▸ **Your goal**
The whole of the data must be transcribed exactly.
Material for this task Block Start
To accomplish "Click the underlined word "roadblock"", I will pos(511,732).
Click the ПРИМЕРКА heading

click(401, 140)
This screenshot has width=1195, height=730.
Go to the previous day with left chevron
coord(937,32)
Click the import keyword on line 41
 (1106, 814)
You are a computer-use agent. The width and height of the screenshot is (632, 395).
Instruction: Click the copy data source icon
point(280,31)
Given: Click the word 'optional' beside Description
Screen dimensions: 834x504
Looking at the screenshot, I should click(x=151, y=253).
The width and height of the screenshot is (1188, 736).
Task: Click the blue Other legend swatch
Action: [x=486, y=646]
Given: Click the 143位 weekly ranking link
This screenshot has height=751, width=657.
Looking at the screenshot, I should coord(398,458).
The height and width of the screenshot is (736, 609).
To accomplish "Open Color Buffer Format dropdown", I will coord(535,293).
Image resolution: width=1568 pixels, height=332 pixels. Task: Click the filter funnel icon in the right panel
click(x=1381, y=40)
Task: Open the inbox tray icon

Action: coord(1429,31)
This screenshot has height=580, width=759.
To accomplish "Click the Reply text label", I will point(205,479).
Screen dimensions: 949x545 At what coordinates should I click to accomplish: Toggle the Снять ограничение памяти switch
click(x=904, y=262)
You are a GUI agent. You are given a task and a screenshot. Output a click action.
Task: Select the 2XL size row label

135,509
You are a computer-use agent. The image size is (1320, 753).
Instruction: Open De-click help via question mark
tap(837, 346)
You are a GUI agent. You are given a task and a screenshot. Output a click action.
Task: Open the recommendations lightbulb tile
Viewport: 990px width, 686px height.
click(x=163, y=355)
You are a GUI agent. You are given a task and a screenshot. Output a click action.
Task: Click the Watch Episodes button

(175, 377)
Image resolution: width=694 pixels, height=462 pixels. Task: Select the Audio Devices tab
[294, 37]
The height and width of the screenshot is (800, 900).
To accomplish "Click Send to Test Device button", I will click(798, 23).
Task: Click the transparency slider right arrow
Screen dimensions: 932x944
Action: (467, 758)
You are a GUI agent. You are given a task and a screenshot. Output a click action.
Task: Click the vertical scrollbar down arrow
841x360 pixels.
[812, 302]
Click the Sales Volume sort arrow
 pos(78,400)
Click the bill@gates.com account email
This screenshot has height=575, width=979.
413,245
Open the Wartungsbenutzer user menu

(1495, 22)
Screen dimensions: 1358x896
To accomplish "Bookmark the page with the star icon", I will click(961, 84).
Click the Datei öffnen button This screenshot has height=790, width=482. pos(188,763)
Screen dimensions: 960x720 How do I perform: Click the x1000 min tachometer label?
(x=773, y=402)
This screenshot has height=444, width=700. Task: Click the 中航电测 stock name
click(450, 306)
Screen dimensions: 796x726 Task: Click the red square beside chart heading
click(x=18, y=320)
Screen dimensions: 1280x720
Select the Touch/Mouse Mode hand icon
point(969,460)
Material for this task Block End
▸ **Answer space**
To accomplish "Click the underlined word "roadblock"", I will pos(511,732).
Click the ПРИМЕРКА heading

click(401, 140)
This screenshot has width=1195, height=730.
Go to the previous day with left chevron
coord(937,32)
Click the import keyword on line 41
 (1106, 814)
You are a computer-use agent. The width and height of the screenshot is (632, 395).
Instruction: Click the copy data source icon
point(280,31)
Given: Click the word 'optional' beside Description
Screen dimensions: 834x504
Looking at the screenshot, I should click(x=151, y=253).
The width and height of the screenshot is (1188, 736).
Task: Click the blue Other legend swatch
Action: [x=486, y=646]
Given: Click the 143位 weekly ranking link
This screenshot has height=751, width=657.
Looking at the screenshot, I should coord(398,458).
The height and width of the screenshot is (736, 609).
To accomplish "Open Color Buffer Format dropdown", I will coord(535,293).
Image resolution: width=1568 pixels, height=332 pixels. Task: Click the filter funnel icon in the right panel
click(x=1381, y=40)
Task: Open the inbox tray icon

Action: coord(1429,31)
This screenshot has height=580, width=759.
To accomplish "Click the Reply text label", I will point(205,479).
Screen dimensions: 949x545 At what coordinates should I click to accomplish: Toggle the Снять ограничение памяти switch
click(x=904, y=262)
You are a GUI agent. You are given a task and a screenshot. Output a click action.
Task: Select the 2XL size row label

135,509
You are a computer-use agent. The image size is (1320, 753).
Instruction: Open De-click help via question mark
tap(837, 346)
You are a GUI agent. You are given a task and a screenshot. Output a click action.
Task: Open the recommendations lightbulb tile
Viewport: 990px width, 686px height.
click(x=163, y=355)
You are a GUI agent. You are given a task and a screenshot. Output a click action.
Task: Click the Watch Episodes button

(175, 377)
Image resolution: width=694 pixels, height=462 pixels. Task: Select the Audio Devices tab
[294, 37]
The height and width of the screenshot is (800, 900).
To accomplish "Click Send to Test Device button", I will click(798, 23).
Task: Click the transparency slider right arrow
Screen dimensions: 932x944
Action: (467, 758)
You are a GUI agent. You are given a task and a screenshot. Output a click action.
Task: Click the vertical scrollbar down arrow
841x360 pixels.
[812, 302]
Click the Sales Volume sort arrow
 pos(78,400)
Click the bill@gates.com account email
This screenshot has height=575, width=979.
413,245
Open the Wartungsbenutzer user menu

(1495, 22)
Screen dimensions: 1358x896
To accomplish "Bookmark the page with the star icon", I will click(961, 84).
Click the Datei öffnen button This screenshot has height=790, width=482. pos(188,763)
Screen dimensions: 960x720 How do I perform: Click the x1000 min tachometer label?
(x=773, y=402)
This screenshot has height=444, width=700. Task: Click the 中航电测 stock name
click(450, 306)
Screen dimensions: 796x726 Task: Click the red square beside chart heading
click(x=18, y=320)
Screen dimensions: 1280x720
Select the Touch/Mouse Mode hand icon
point(969,460)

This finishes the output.